Hashes are fancy math calculations that are used in many areas of computing. This post won’t be a discussion the math involved, but rather how the logic works. In the spirit of keeping things simple, let me try to answer what a hash is in the shortest terms possible:
A cryptographic hash function is a mathematic calculation performed on any input data (the message) that produces a fixed-size output (the hash or digest). Given only the digest, it’s virtually impossible to calculate the original message.
From here on out, for clarity, I’ll refer to the input as the message, and the output as the digest. Let’s get into a bit more detail and how it’s used.
Digests are usually longer than the above example, and the message is usually not me patting myself on the back. But it serves to illustrate how a hash works. From this diagram, hopefully two additional points are clear:
- A message can be any kind of digital input, such as a file, a certificate, a string of characters, an image, an email, anything.
- The digest is binary, always the same length, and it’s usually represented in hexadecimal.
A hash calculation is said to be “one-way”. This means that if someone had only the digest, computing the original message is virtually impossible.
Hash calculations provide this feature through the use of cryptographic algorithms (more on algorithms in a bit). “One-wayness” is useful in many different situations, but one such use-case might be to verify the integrity of something after it’s transmitted over a network.
As is tradition, let’s talk about Alice and Bob. If Alice sent Bob an email, and Bob wanted to know that the email was not changed in during transit, hashes can be used to verify the email’s integrity. If Alice runs a hash using the email as input and sends the digest to Bob, Bob can run the same hash on the email he received from her and check to see if the digest Alice provided is the same as the digest he calculated on the email he received. If they’re the same, the message integrity is intact.

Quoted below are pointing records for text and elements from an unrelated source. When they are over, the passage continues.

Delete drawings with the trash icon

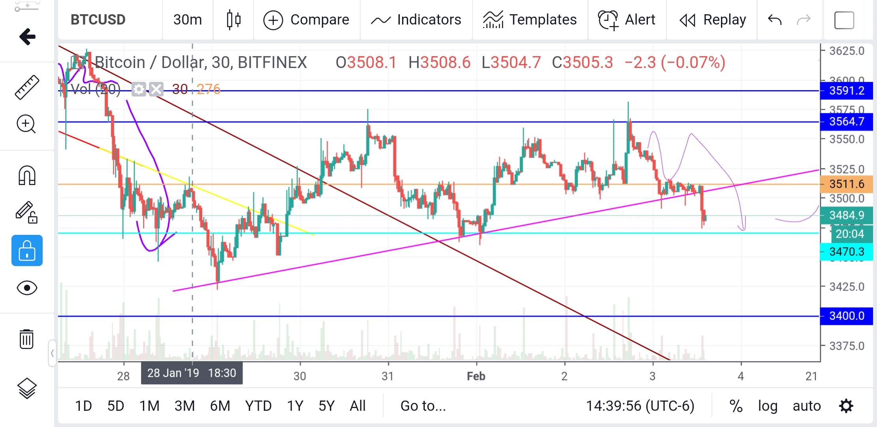tap(26, 339)
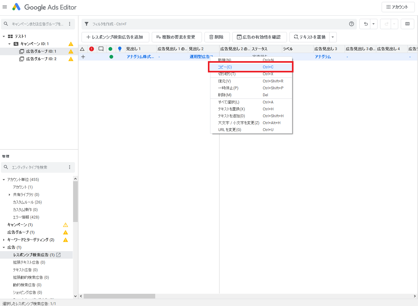Collapse the キャンペーン ID: 1 tree node
The height and width of the screenshot is (306, 418).
[9, 44]
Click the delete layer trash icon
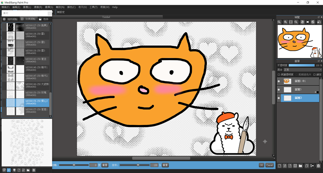The image size is (323, 173). click(318, 166)
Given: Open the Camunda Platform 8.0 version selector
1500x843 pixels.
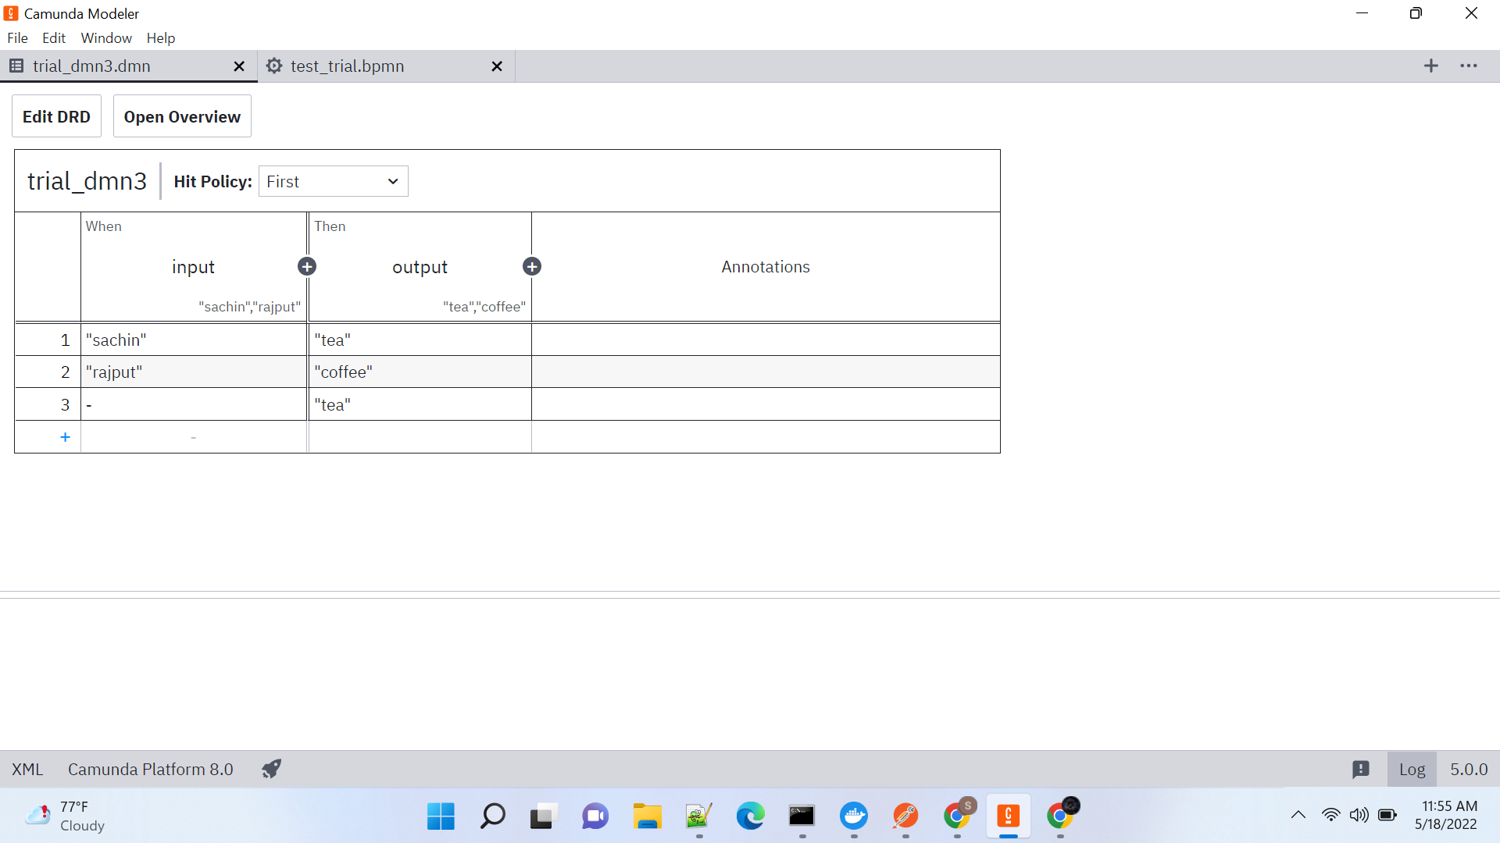Looking at the screenshot, I should tap(150, 769).
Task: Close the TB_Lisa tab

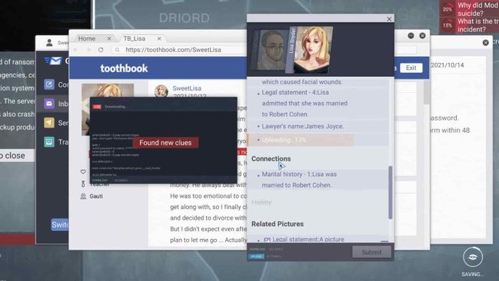Action: click(159, 39)
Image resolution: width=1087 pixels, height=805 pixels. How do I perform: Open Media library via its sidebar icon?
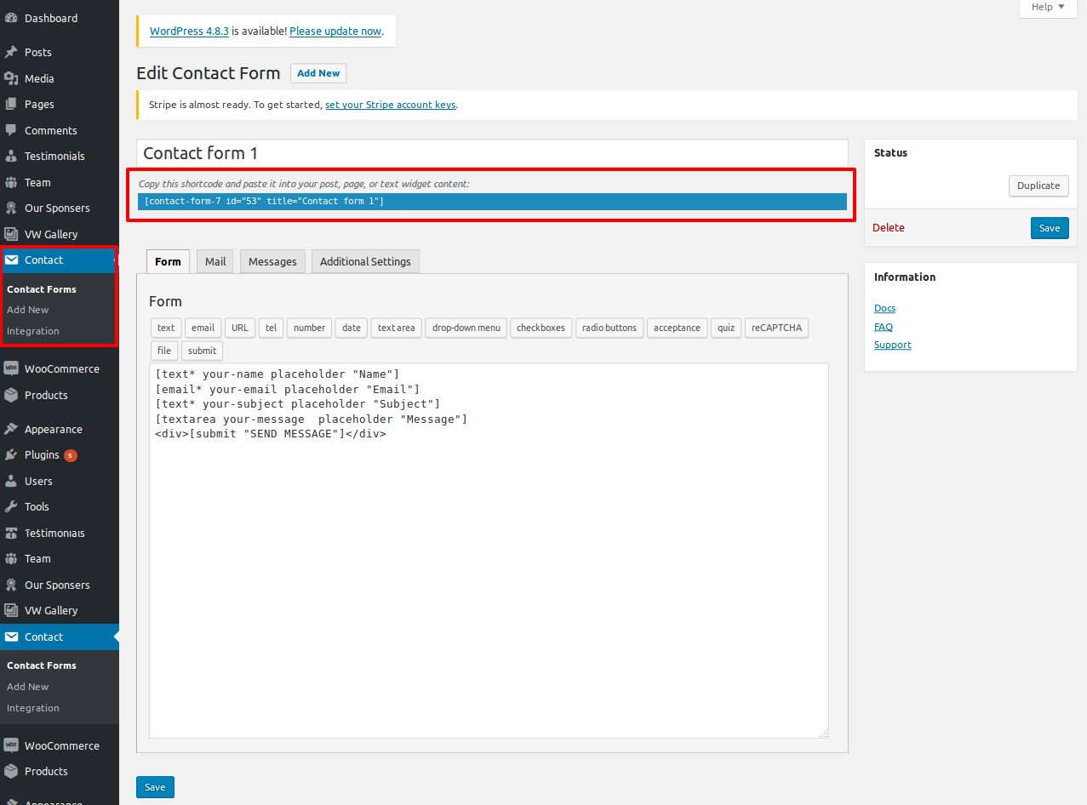pos(11,78)
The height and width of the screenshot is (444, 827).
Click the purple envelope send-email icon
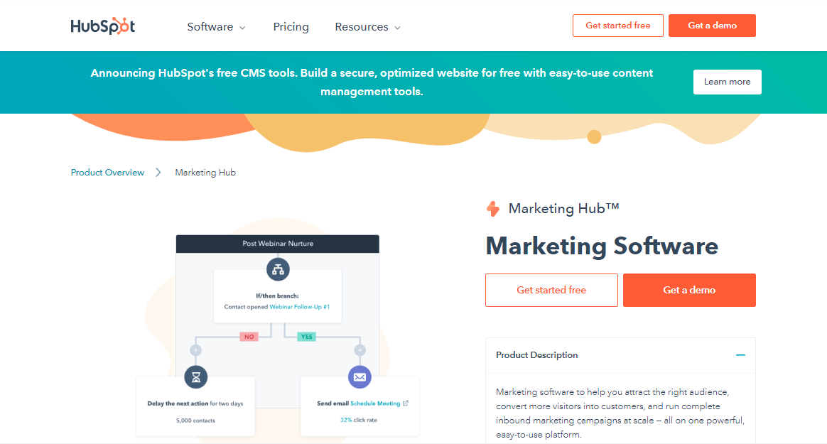click(x=360, y=377)
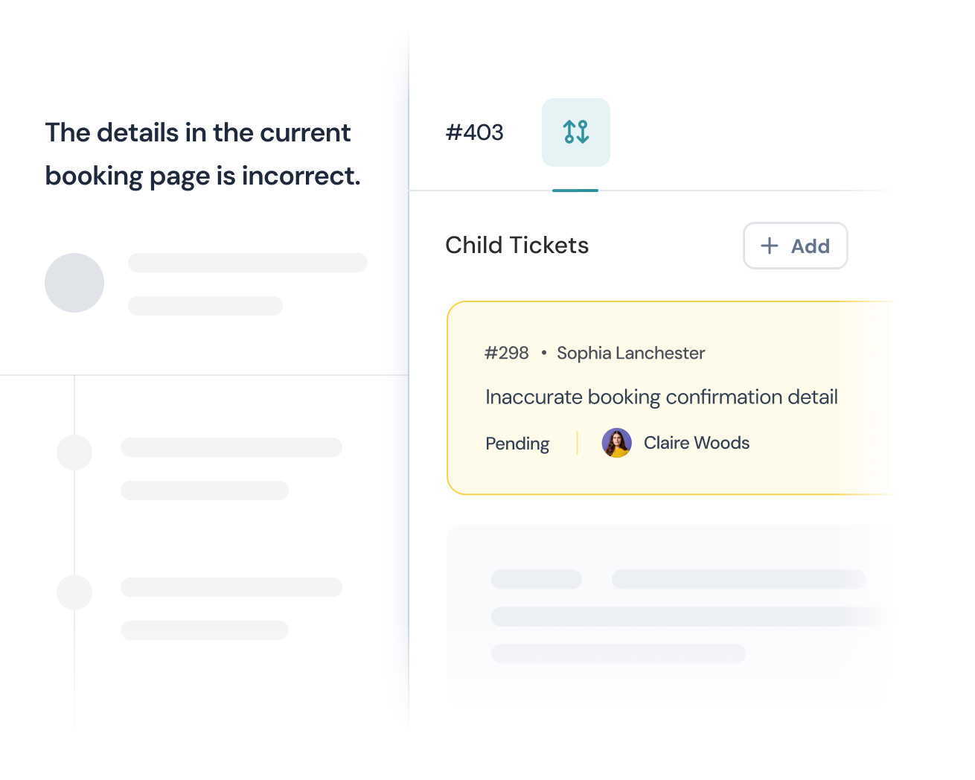Select the circular avatar placeholder in the left panel
Image resolution: width=975 pixels, height=780 pixels.
(x=74, y=283)
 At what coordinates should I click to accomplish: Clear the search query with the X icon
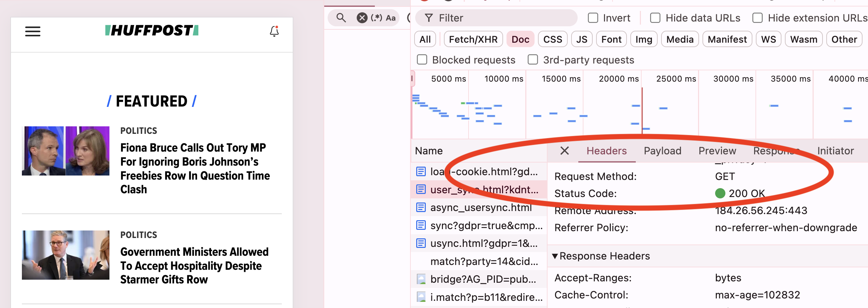coord(361,17)
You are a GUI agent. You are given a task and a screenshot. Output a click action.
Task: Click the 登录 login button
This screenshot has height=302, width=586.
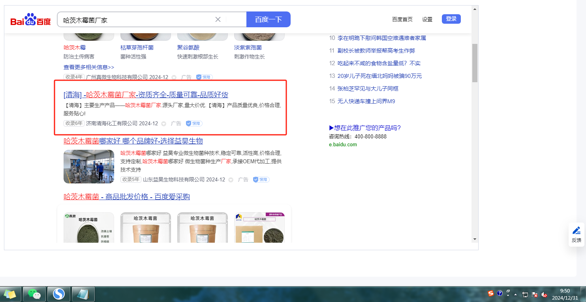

This leaves several questions open, such as:
- Through what means does Bob receive Alice’s digest?
- How does he know the received digest is intact?
- Couldn’t an attacker change the email and the hash, without Alice or Bob knowing?
Those are valid questions, and out of the scope of this article and not part of hashing functions themselves. If you want to know, I’d encourage you to read about Public Key Infrastructure as a whole and how hashes fit in.
An algorithm is basically the steps involved in the hash calculation. Here are a few of the most common:
- MD5 – Message Digest algorithm. An older algorithm and generally considered insecure, but still widely used.
- SHA – Secure Hash Algorithm. Includes a family of algorithms, including SHA-1 (considered insecure) SHA-2, and the newest algorithm SHA-3.
- CRC32 – Cyclic Redundancy Check. Often used to detect errors in network packets.
These algorithms are used in everything from checking file integrity to securing network connections from attack. Keep in mind, the are usually used in combination with other calculations and algorithms to completely secure data. Hashes are just one piece of the larger puzzle.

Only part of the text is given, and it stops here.